• _Exercise description_
Retype the data exactly, so that every line matches the original.

• _Data for processing_
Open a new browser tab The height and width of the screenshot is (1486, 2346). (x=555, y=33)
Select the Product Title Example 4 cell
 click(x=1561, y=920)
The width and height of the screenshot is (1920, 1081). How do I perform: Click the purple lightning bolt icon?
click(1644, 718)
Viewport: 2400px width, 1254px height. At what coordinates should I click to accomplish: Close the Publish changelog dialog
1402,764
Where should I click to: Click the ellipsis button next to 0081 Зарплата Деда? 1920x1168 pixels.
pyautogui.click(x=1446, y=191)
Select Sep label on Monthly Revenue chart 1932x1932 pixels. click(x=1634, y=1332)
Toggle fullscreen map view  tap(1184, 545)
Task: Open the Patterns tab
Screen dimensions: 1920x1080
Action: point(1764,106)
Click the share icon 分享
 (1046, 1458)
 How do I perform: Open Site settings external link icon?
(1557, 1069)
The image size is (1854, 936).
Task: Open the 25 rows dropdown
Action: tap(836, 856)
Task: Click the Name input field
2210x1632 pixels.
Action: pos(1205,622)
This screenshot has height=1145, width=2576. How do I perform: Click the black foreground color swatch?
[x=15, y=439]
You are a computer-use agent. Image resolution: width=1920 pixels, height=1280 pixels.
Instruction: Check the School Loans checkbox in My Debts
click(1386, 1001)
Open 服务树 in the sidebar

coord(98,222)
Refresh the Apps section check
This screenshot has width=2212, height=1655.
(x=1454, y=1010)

• _Solution below_
Open a new browser tab The height and width of the screenshot is (1486, 2346). (x=555, y=33)
Select the Product Title Example 4 cell
 click(x=1561, y=920)
The width and height of the screenshot is (1920, 1081). How do I perform: Click the purple lightning bolt icon?
click(1644, 718)
Viewport: 2400px width, 1254px height. At what coordinates should I click to accomplish: Close the Publish changelog dialog
1402,764
Where should I click to: Click the ellipsis button next to 0081 Зарплата Деда? 1920x1168 pixels.
pyautogui.click(x=1446, y=191)
Select Sep label on Monthly Revenue chart 1932x1932 pixels. click(x=1634, y=1332)
Toggle fullscreen map view  tap(1184, 545)
Task: Open the Patterns tab
Screen dimensions: 1920x1080
Action: point(1764,106)
Click the share icon 分享
 (1046, 1458)
 How do I perform: Open Site settings external link icon?
(1557, 1069)
The image size is (1854, 936).
Task: Open the 25 rows dropdown
Action: tap(836, 856)
Task: Click the Name input field
2210x1632 pixels.
Action: pos(1205,622)
This screenshot has height=1145, width=2576. How do I perform: Click the black foreground color swatch?
[x=15, y=439]
You are a computer-use agent. Image resolution: width=1920 pixels, height=1280 pixels.
Instruction: Check the School Loans checkbox in My Debts
click(1386, 1001)
Open 服务树 in the sidebar

coord(98,222)
Refresh the Apps section check
This screenshot has width=2212, height=1655.
(x=1454, y=1010)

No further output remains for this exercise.